Lecture Cycle. Homo Mutabilis: The Man Who Changes the World, Ideas that Change the Man.
10 February 2019


The lecture will focus on the understanding of biological evolution and the attempts of humans to change their own nature.

Homo sapiens appeared as a result of biological evolution, and the human mind is able to comprehend how it happened. There is just a step between this notion and the idea of controlling the evolution processes and trying to change human nature itself, along with animals and plants. This is why the experiment of creating a new man for the communist future wasn’t only an abstract conception but rather turned into a real project. In our time, dreams of a controlled evolution still exist, although the meaning of­ its tasks have changed significantly.

“Homo sapiens is not the completion of creation, he does not own a perfect mental apparatus. He serves as an intermediate element in a lengthy chain of creatures who have their past and, obviously, will have a future, who used to have a less perfect apparatus than that of his, and will have a more perfect one than he has now.”

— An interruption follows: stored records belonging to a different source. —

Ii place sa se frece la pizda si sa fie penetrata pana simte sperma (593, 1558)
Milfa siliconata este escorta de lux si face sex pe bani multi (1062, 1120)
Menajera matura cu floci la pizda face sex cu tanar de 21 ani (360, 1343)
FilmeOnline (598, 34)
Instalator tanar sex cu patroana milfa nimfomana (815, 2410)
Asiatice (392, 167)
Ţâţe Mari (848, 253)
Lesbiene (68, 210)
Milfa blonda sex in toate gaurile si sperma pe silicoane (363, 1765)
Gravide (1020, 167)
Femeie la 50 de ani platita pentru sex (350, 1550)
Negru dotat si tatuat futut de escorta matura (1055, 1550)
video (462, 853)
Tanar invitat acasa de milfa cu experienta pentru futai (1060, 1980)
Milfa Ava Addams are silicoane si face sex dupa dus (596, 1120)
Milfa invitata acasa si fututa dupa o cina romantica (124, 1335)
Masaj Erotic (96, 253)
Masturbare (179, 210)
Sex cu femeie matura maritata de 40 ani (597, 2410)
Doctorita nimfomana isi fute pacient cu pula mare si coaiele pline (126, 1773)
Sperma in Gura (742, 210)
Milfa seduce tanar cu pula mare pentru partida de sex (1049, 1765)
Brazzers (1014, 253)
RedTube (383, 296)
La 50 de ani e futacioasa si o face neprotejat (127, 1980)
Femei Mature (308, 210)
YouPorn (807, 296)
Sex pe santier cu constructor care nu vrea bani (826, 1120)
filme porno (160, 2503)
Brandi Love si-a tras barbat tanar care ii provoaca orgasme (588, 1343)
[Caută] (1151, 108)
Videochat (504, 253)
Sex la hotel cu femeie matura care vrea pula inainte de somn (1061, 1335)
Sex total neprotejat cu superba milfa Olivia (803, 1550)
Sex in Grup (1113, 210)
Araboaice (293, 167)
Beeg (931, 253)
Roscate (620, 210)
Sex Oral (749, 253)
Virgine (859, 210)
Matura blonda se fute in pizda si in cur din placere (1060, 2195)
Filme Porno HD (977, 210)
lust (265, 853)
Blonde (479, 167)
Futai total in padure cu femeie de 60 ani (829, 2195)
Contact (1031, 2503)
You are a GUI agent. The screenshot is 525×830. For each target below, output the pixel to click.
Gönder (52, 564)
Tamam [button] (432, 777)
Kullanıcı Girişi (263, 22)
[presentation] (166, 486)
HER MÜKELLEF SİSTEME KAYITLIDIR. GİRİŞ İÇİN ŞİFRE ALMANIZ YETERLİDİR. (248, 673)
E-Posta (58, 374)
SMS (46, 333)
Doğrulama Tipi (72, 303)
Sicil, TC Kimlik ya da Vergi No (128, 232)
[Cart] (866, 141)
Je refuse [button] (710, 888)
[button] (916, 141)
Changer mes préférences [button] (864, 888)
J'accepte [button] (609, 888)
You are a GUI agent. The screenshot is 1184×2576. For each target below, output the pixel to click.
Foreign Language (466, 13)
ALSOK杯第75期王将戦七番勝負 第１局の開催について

(Vladimir Vernadsky. Philosophical Thoughts of a Naturalist. Scientific Thought as A Planetary Phenomenon. 1938)


Andrey Velikanov is a philosopher, art theorist, and artist. His publications on art and cultural theory include Am I a Trembling Simulacrum, or Do I Have the Right? (NLO, 2007). He has taught at the National Research University Higher School of Economics, Russian State University for the Humanities, UNIC Institute, Wordshop Communications Academy, Moscow 1905 Art Academy, MediaArtLab Open School, Center of Avant-Garde at the Jewish Museum and Tolerance Center, and Free Workshops Art School, and regularly gives talks and takes part in discussions at various venues. He is also a recipient of several media art awards and prizes including Ostranenie (Germany), DADANET (Russia), Art on the Net (Japan), TrashArt (Russia), Southwest Interactive Festival (U.S.A.), and Split (Croatia).